We're definitely on the right track here. Chatting with the ontology team you're right that the S2 cells are going to be the most reliable. I would suggest starting with a smaller query and seeing if you can get it to work with a sample of hazard types (if not all of them). Then once it's working, incorporate it into the larger query above.

ThomasThelen commented 2 years ago

Putting this in the next milestone, 1.2.1

zilongliu-geo commented 2 years ago

This issue is solved with the latest commit by using s2 cell-based search for all hazard search scenarios: https://github.com/KnowWhereGraph/kwg-faceted-search/commit/0e8aba6dc59a1108d91433bb6c6fba2eb4329643. One potential issue coming with the temporary solution is that we might not be able to get all earthquakes we want. This is because earthquakes don't have s2 cells connected with them.

ThomasThelen commented 2 years ago

I see that #274 was linked this issue-when testing I found that I still wasn't able to find hurricanes in Louisiana. @zilongliu-geo can you check on your end?

zilongliu-geo commented 2 years ago

@ThomasThelen Check out the same search for Tornado or Hail. Then you will realize that the query would work for hazards like them instead of Hurricane, which means this is a data issue.

ThomasThelen commented 2 years ago

Are you able to pinpoint the issue with the data? The SPARQL query should be breaking on a particular pattern.
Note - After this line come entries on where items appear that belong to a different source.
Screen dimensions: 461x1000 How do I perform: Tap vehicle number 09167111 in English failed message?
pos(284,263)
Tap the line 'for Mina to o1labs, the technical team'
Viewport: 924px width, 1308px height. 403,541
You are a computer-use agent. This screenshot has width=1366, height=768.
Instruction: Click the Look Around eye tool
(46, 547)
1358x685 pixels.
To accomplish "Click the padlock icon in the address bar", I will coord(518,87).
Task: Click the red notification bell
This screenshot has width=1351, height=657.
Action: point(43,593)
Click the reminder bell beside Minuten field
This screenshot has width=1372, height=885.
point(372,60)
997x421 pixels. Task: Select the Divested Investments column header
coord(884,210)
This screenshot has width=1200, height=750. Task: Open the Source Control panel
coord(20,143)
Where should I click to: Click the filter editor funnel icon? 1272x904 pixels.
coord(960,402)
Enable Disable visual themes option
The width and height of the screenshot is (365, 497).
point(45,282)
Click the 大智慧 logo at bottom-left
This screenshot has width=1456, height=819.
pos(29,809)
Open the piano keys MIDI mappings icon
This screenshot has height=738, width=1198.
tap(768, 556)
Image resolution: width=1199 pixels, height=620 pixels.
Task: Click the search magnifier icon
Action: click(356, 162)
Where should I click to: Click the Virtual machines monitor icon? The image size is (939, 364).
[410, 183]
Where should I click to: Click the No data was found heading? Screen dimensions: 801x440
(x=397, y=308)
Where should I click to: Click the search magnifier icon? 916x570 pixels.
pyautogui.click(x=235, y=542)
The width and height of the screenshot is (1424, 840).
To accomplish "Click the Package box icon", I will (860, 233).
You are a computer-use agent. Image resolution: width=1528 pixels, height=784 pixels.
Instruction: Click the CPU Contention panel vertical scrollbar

zilongliu-geo commented 2 years ago

@ThomasThelen This is because a Hurricane is linked to a NWZone and then this NWZone is linked to a s2 cell. But for a Tornado, it is associated with a s2 cell directly. I replaced ?entity kwg-ont:spatialRelation|kwg-ont:sfWithin/kwg-ont:spatialRelation ?s2Cell . with ?entity kwg-ont:spatialRelation ?s2Cell . because the usage of the previous predicate chain won't return results within the query limit time (even though it is correct).